If sending to the other side is met with resistance then there is also resistance by the ones who live in the host country towards the new migrants –
“No other doctor likes the Day Deputy because he is an Urdu – speaking Mohajir from Meerut and not a Punjabi. Every other day he’d find a slip of paper on his table advising him to go to Karachi, where all the non- Punjabi refugees from India went to settle, or so they said.”
It is not an easy read for someone who has fixed notions about what Partition was all about. One has to be brave to face the realities that emerge from this book.
“The fact is that most of us who belong neither here nor there are quite messed up, which is fine, because who isn’t a little messed up. I mean, those of us who are unlucky enough to know this have a need to sort it out. The insight is very incomplete, so very compelling. Of course, religion is just one of the many ways to go about it.”
The book deals with madness- not only at the clinical level but at the level of the two countries whose decision set on track one of the biggest tragedies of the twentieth century. The madness of such a decision had its repercussions.
“‘The big exchange happened three years ago’, I reminded him.
‘It started then but it is not finished. Mentals are the rear end of mankind.’
‘Are we mankind? Do we count even as the rear end?’ I asked.
‘Of course we count. Even the chairs and the tables count. The horses count. Everything that can be counted counts and has to be meticulously counted and fairly divided between the two countries. Even us.’”
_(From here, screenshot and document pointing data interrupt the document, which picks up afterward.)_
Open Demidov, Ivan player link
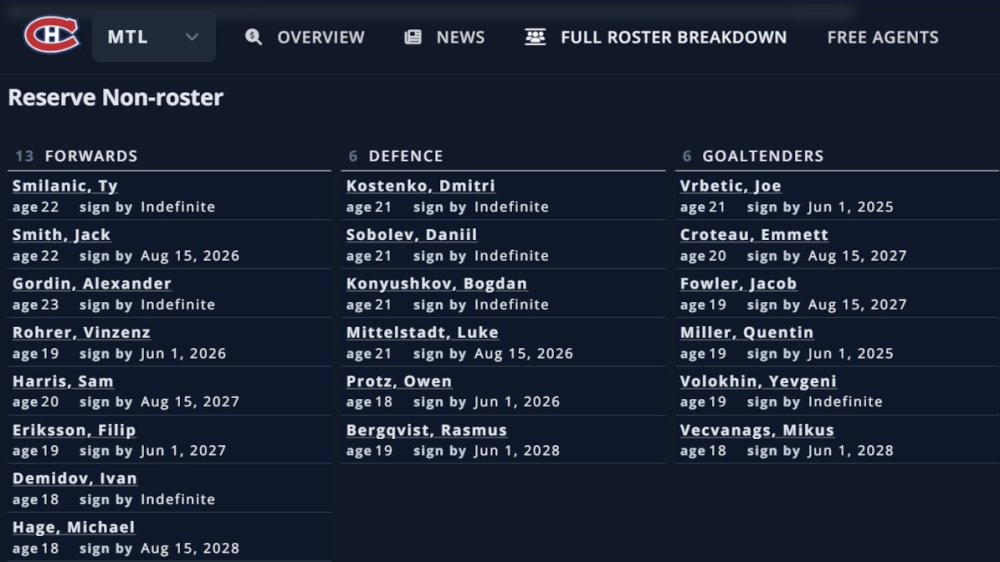This screenshot has height=562, width=1000. click(75, 478)
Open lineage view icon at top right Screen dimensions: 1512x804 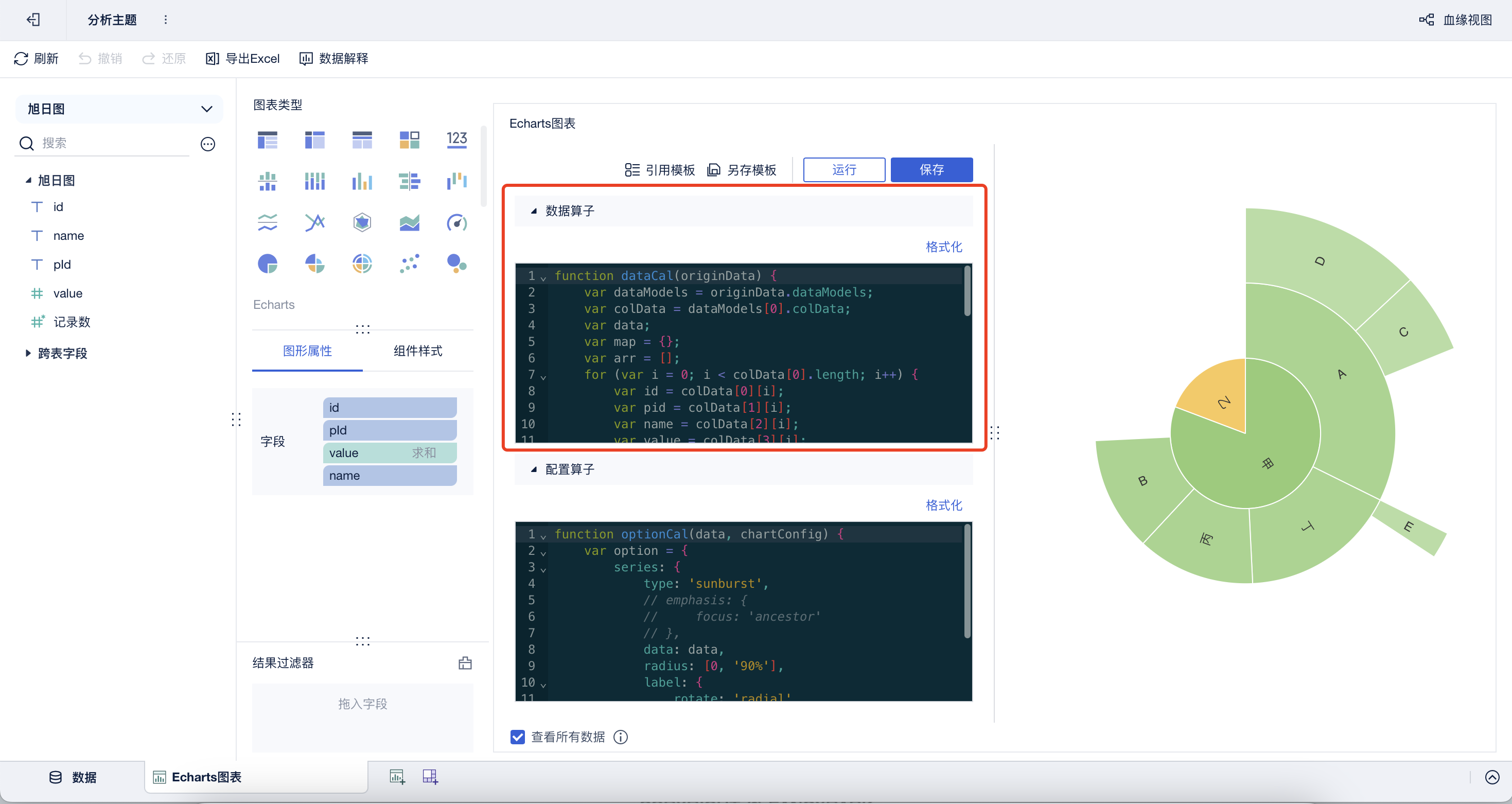1426,20
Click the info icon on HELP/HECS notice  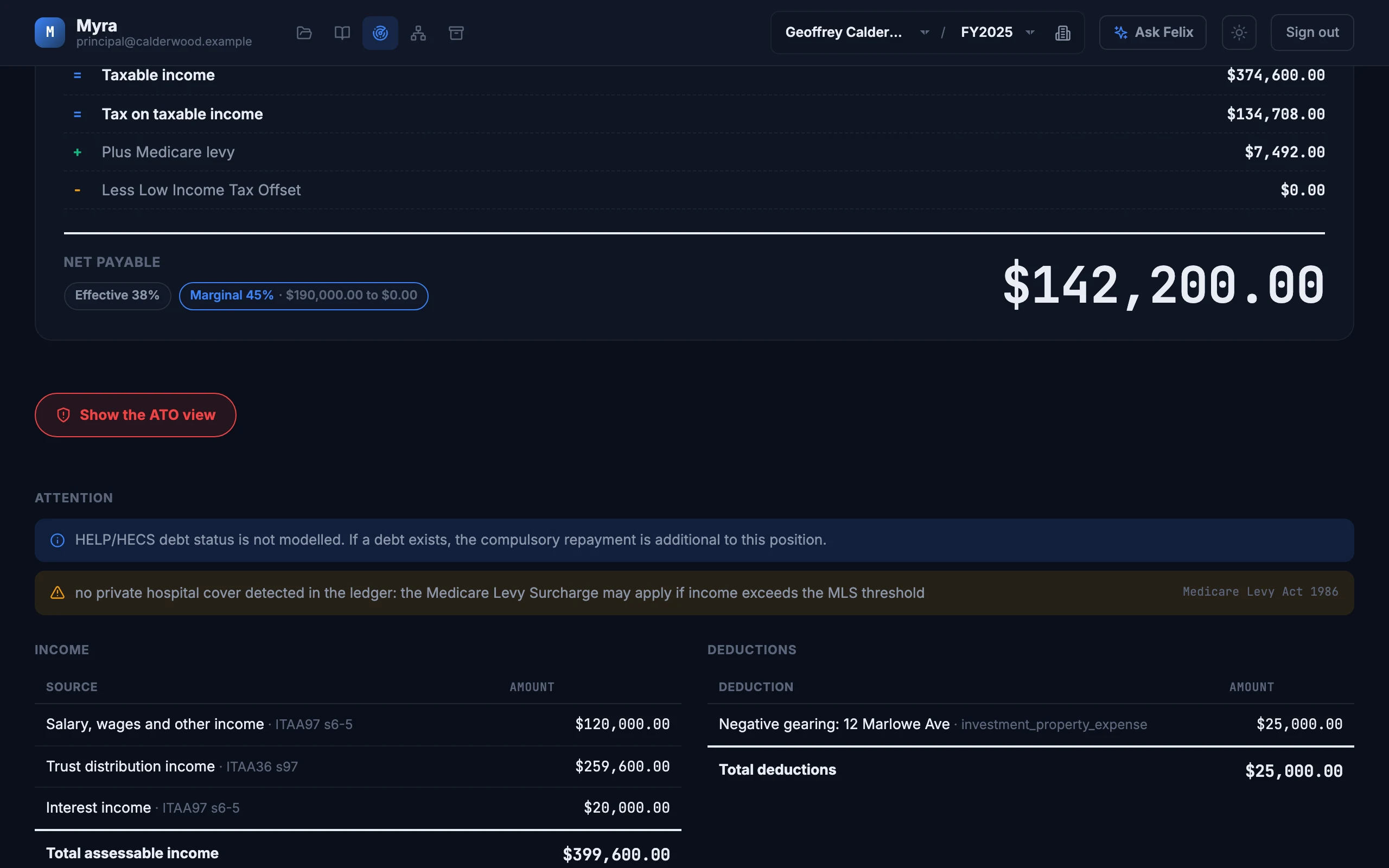tap(58, 540)
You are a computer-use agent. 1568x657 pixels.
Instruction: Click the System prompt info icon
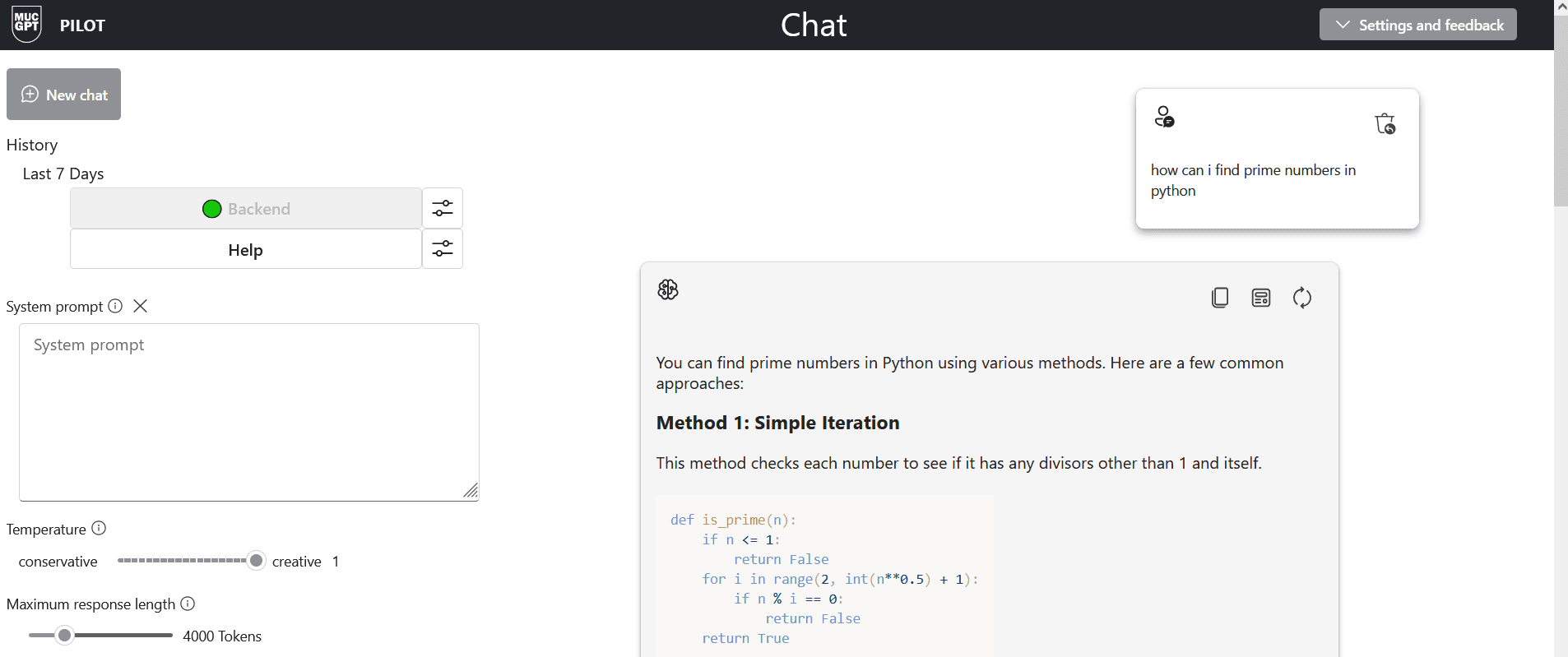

The relationship that Rulda and Fattu share reminds one of the one shared (if it can be called a relationship) by Vladimir and Estragon in Samuel Beckett’s play – Waiting for Godot. The conversations between Didi (Vladimir) and Gogo (Estragon) that result in a feeling of nothingness- the suffering and that life has no meaning echoes in the background when Rulda and Fattu converse.
It is not just these two that feel the senselessness of it. It is also the generations that follow that carry the weight of the Partition. The migration to a place like England post Partition and yet the burden of the suffering by one’s ancestors that haunt one’s mind.
“It is eerie to know that the way I feel and behave has a stamp, even if in a small measure, of what our pre historic ancestors felt when they saw a thunderbolt hit a tree.”
The book begins in June 1947 Lahore and ends in 1984 riots in Delhi. The voices that enmesh within this span of time – each echo can be heard distinctively. It is like the cover of this book – a room within a room in one’s mind and yet every room has its own uniqueness and adds to the overall fabric of the story. What starts off as a need to move away from an asylum ends with Rulda standing on the roads of a riot filled Delhi asking a taxi driver –
“Is there a mental hospital in this city?”
The Unsafe Asylum will take you down to the depths of a human mind. It is not a light read but is one of the finest books I have come across this year. Read it to understand what Partition really meant for some or maybe for many voices that remained unheard.